We’re here to help. I’ve been scratch-ish—sometimes worse, sometimes better—since I was 16 years old. My current index is a +1.2, although that’s sure to bite me once the weather warms and I have to play to my late-season handicap despite early-season rust. I have played dozens of rounds with men and women who’ve told me I’m the best player they’ve ever played with. And, once they shake off the nerves, these have often blossomed into some of my favorite days on the golf course. The key is knowing what to do, and more crucially, what not to.
Here are the dos and don’ts of playing with a scratch-level player.
Don’t insist on playing the same tees
You’re coming from a good place—you don’t want to be a burden, and you figure having everyone in the group play from the same tees will speed up play. Only it’ll have the opposite effect: You’ll be looking for balls and hitting so many extra shots. Always be ready to step right up to the tee when it’s your turn, and any added time will be minimal.

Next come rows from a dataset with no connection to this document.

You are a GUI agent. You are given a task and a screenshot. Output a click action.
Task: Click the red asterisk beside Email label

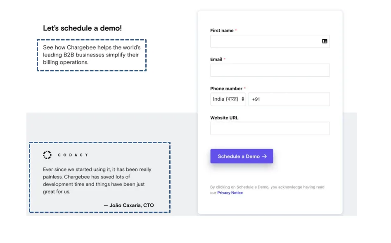(x=224, y=59)
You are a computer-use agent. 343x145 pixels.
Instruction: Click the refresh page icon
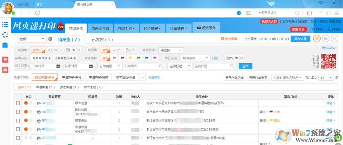pos(38,13)
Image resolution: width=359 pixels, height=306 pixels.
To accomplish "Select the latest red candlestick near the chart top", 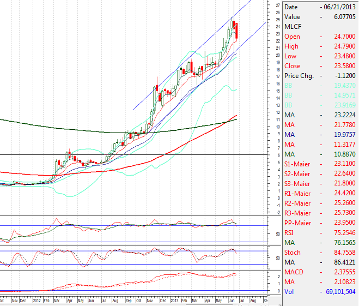I will [238, 31].
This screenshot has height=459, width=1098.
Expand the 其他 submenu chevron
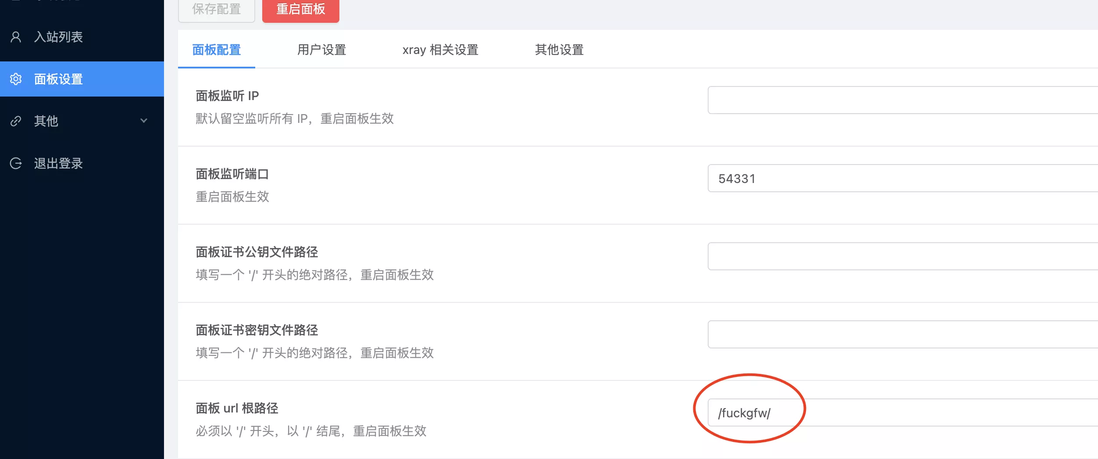143,121
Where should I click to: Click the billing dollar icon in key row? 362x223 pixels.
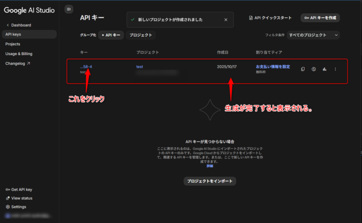coord(314,69)
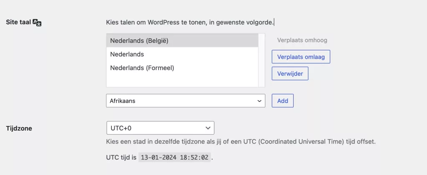Viewport: 427px width, 175px height.
Task: Click the Tijdzone label
Action: pyautogui.click(x=19, y=128)
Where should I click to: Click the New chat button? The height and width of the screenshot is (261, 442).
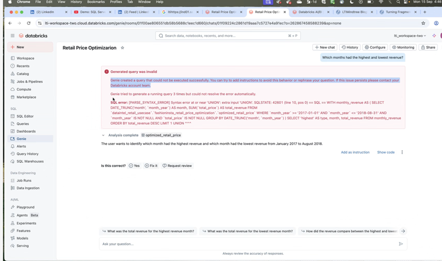(x=325, y=47)
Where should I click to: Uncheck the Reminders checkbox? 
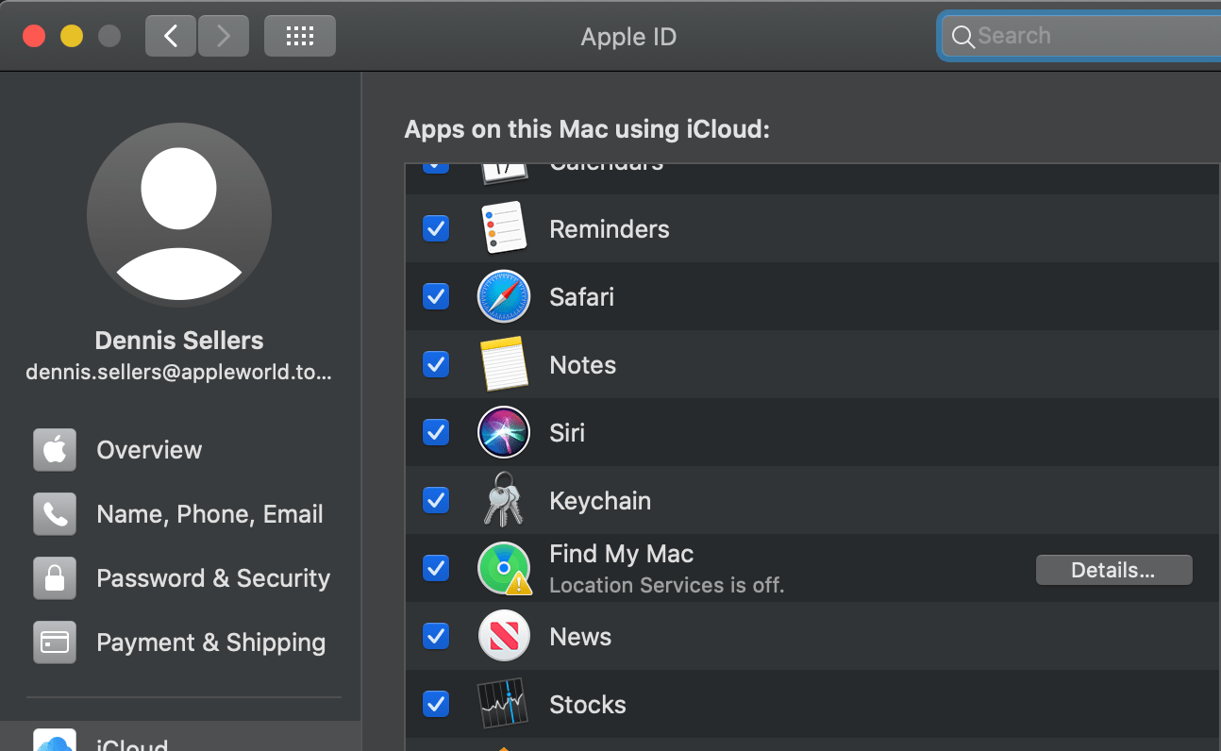(436, 228)
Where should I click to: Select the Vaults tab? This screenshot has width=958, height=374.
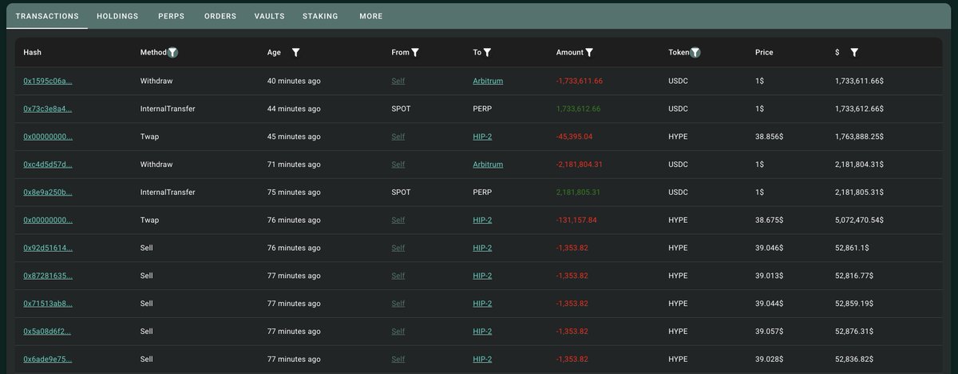tap(270, 16)

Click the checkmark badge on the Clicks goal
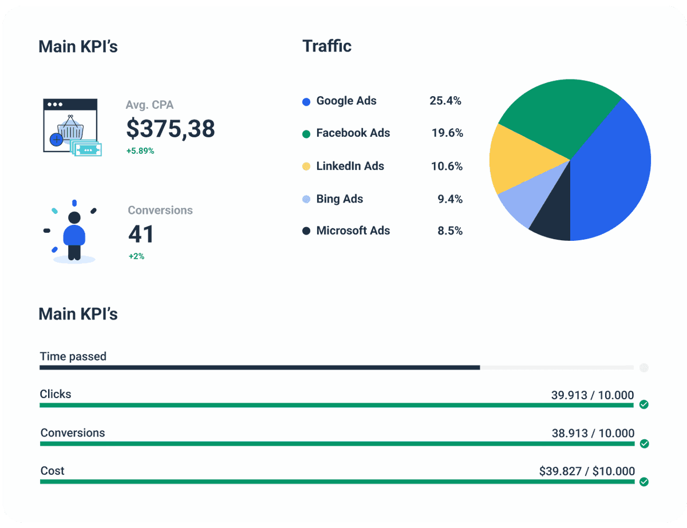click(x=644, y=404)
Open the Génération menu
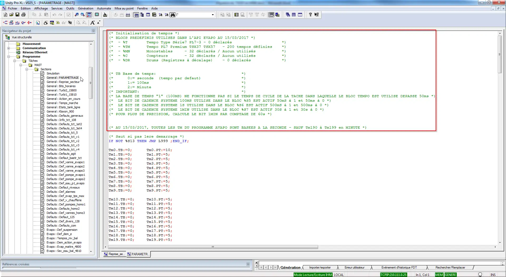Image resolution: width=506 pixels, height=277 pixels. [85, 8]
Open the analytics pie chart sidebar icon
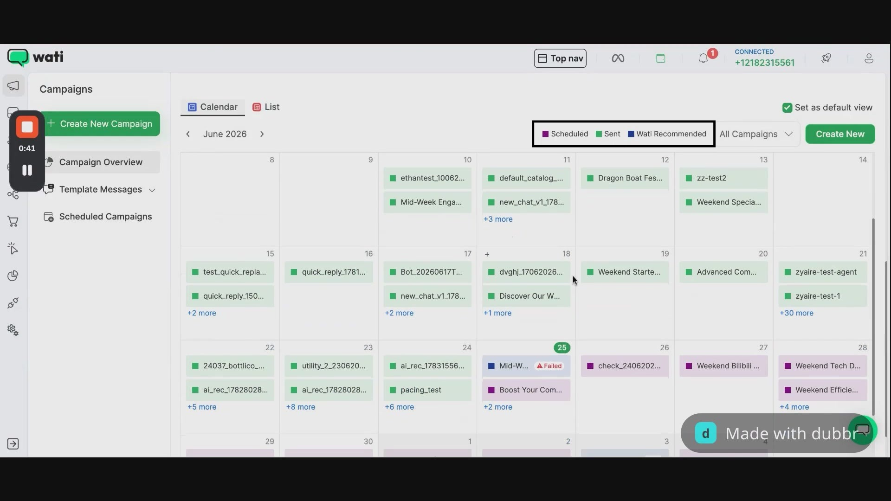 coord(13,276)
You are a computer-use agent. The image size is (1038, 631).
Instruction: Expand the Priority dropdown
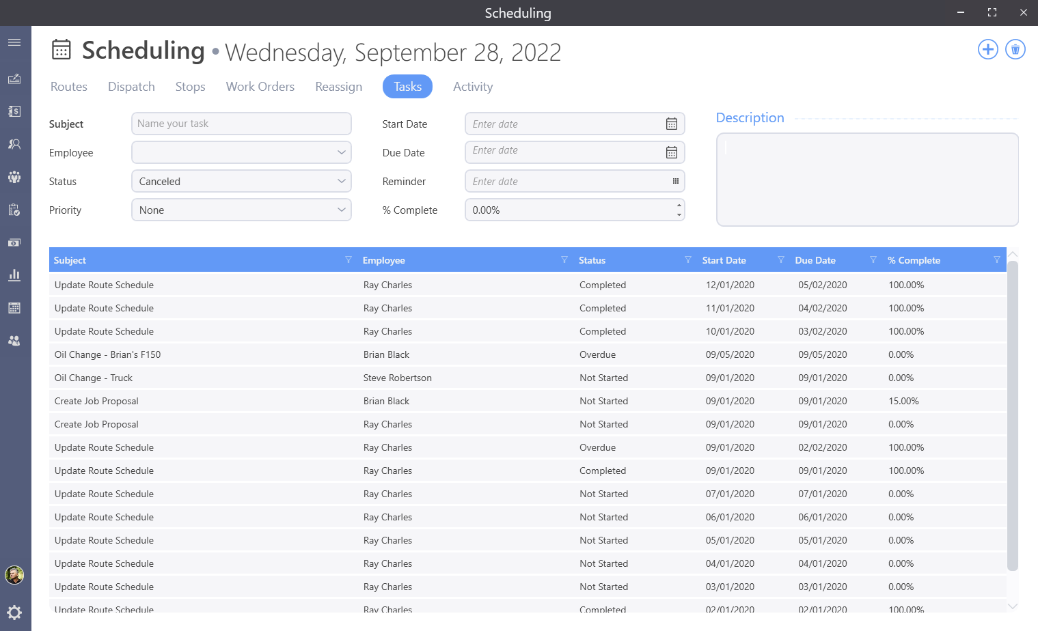(341, 210)
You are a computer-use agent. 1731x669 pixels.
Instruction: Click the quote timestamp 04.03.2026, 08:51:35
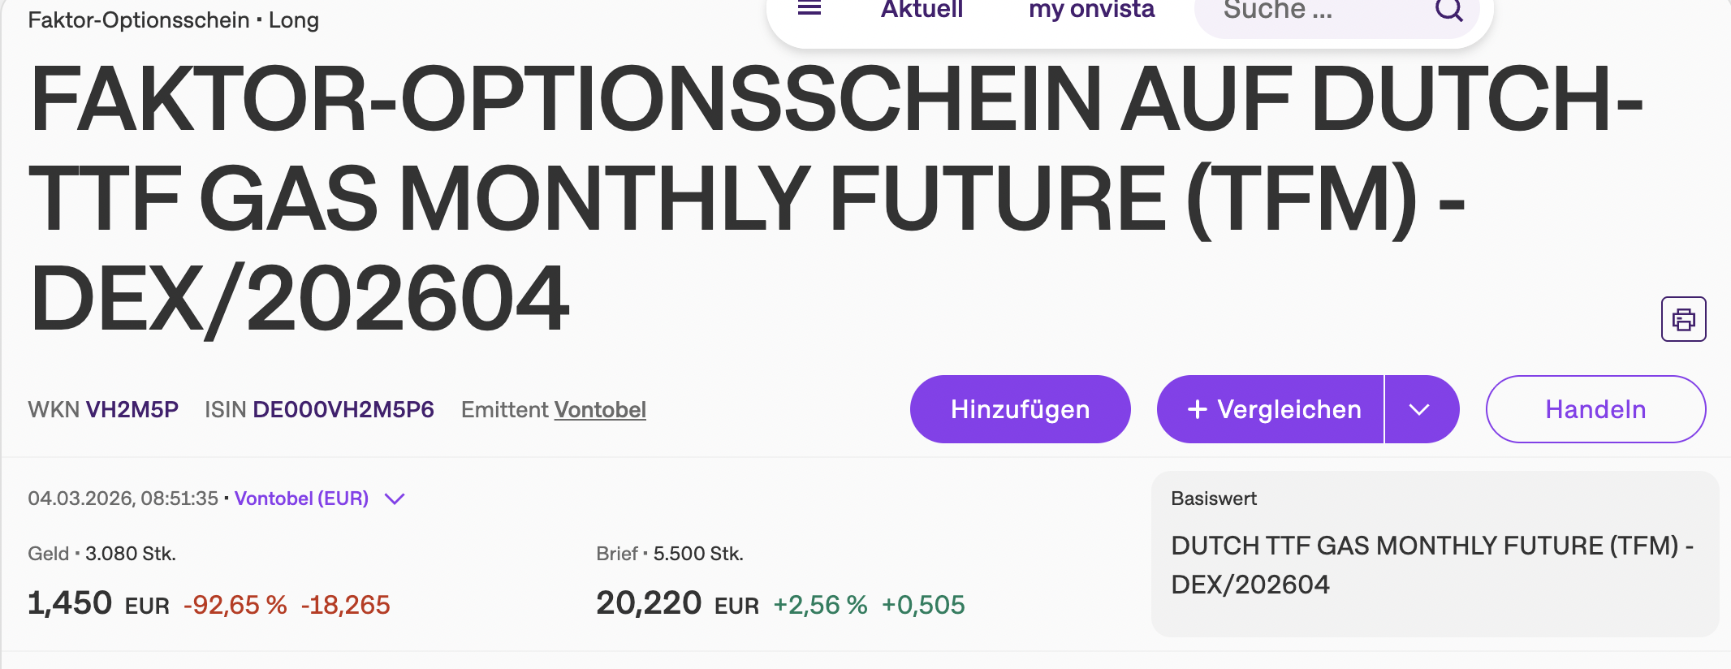pos(123,499)
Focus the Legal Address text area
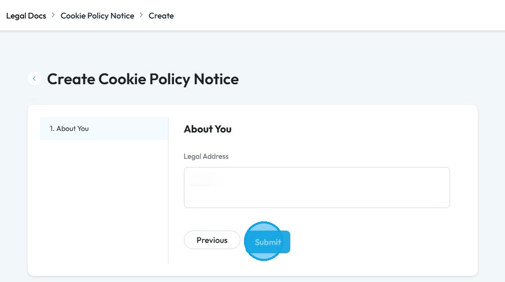Screen dimensions: 505x282 coord(316,193)
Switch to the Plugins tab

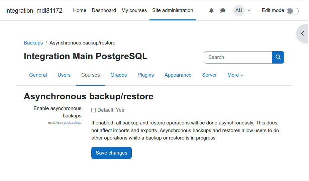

Be very careful with your “Good shot!” shouts
Your standards for a good shot are very, very different than the scratch players. You might be thrilled every time you make solid contact with an iron from the fairway, but I can tell you from experience that hearing “Great shot!” when a ball is flying right to a bunker gets very old, very quickly.
Don’t ask him if he’s ever thought of turning pro
The difference between a scratch golfer and a touring pro is, functionally speaking, wider than the difference between you and the scratch golfer. Unless this scratch golfer is 14 years old or younger, or a highly delusional person, there is very little chance he or she will ever turn professional.
Don’t be afraid to get some action going
There’s a reason the handicap system exists, and it’s to mitigate differences between players—even if those differences are huge. Theoretically speaking you have a 50 percent chance of winning the match. Don’t be intimidated.
Do give gimmes
Some mid-handicappers I’ve played with have assumed that I’m keeping score as though I were playing a tournament, so they’ll hesitate to pick up the 18-inch par putts after a missed birdie attempt. Unless your playing partner explicitly says, “I’m going to putt everything out today,” you should absolutely kick away anything that’s within the leather. If it’s longer than that, simply look at them. Their reply will tell you how he feels about putting that one out.
Don’t offer swing advice
You might think this goes without saying but you’d be surprised. My tempo is quick, and I’ve had legitimate 15-handicaps tell me after a bad shot to “slow down” or “that looked pretty quick.” There is nothing more infuriating than hearing advice from a non-PGA professional who is significantly worse at golf than you.
Don’t ask for swing advice
Unless they’re a teaching pro, the last thing they want to do is spend an afternoon trying to help you stink less.
Play fast, but don’t rush
I’ve had playing partners visibly rush because they’re so worried about slowing everyone down—that just makes the good player in the group feel guilty. That’s not to say you shouldn’t pick up when you’re clearly headed for a quadruple bogey or worse, because you absolutely should. But take your time when you’re in the hole.
Don’t apologize for your game
You have nothing to apologize for, so hold off on the sorrys after you slice one into the trees. It doesn’t make your bad shots any less bad, and it only contributes to a sense of imbalance that you’re trying to avoid. Do you. Play your game.
A scratch player is good at a game—they’re not some sort of freakshow. So don’t treat them as such. Be you. Don’t be afraid to talk and shoot the breeze as you would in your normal foursome. This golfer just happens to swing a club better than your buddies do. Nothing more, nothing less.